Exercise directions => Reproduce exactly the line that contains "Gochisozan (175, 815)" and all lines that follow it in the records below, ending with the last one.

Provided material =>
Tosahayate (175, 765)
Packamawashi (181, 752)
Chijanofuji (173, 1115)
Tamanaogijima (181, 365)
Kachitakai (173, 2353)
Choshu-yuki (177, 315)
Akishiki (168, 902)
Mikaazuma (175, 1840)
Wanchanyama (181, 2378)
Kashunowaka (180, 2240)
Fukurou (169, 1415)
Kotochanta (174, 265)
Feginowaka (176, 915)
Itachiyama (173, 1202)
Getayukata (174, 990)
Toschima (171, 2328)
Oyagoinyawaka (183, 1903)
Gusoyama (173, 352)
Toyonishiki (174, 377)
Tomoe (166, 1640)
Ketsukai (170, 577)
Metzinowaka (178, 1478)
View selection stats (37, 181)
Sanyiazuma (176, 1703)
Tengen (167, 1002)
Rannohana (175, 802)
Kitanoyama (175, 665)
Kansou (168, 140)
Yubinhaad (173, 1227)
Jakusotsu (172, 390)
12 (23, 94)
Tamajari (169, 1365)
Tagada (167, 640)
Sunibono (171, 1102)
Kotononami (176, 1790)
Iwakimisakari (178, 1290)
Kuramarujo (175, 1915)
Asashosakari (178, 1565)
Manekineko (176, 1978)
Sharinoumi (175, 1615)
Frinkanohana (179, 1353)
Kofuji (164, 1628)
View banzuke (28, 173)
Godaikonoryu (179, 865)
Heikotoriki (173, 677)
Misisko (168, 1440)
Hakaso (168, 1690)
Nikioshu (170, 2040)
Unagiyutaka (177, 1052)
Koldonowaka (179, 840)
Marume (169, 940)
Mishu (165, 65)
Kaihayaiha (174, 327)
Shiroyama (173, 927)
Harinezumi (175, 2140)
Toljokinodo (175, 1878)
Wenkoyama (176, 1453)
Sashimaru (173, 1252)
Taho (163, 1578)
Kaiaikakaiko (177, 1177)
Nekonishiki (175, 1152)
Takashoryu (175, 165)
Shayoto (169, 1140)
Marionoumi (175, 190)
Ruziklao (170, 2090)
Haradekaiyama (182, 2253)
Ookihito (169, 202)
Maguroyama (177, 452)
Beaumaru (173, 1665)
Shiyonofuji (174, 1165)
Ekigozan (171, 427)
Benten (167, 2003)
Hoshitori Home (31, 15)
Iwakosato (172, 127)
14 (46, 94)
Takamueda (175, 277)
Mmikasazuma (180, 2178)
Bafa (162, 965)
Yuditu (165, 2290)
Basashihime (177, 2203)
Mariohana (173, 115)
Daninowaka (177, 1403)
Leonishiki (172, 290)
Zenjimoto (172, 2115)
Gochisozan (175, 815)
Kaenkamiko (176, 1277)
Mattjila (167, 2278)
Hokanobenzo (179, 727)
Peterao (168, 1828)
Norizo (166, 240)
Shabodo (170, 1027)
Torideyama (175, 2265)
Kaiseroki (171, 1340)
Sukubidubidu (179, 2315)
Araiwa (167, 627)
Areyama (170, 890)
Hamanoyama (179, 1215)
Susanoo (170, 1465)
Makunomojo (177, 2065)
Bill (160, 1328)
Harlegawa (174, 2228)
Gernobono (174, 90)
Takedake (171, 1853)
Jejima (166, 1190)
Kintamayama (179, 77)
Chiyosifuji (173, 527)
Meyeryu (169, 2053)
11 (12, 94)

Solution to this task =>
Gochisozan (175, 815)
Kaenkamiko (176, 1277)
Mattjila (167, 2278)
Hokanobenzo (179, 727)
Peterao (168, 1828)
Norizo (166, 240)
Shabodo (170, 1027)
Torideyama (175, 2265)
Kaiseroki (171, 1340)
Sukubidubidu (179, 2315)
Araiwa (167, 627)
Areyama (170, 890)
Hamanoyama (179, 1215)
Susanoo (170, 1465)
Makunomojo (177, 2065)
Bill (160, 1328)
Harlegawa (174, 2228)
Gernobono (174, 90)
Takedake (171, 1853)
Jejima (166, 1190)
Kintamayama (179, 77)
Chiyosifuji (173, 527)
Meyeryu (169, 2053)
11 (12, 94)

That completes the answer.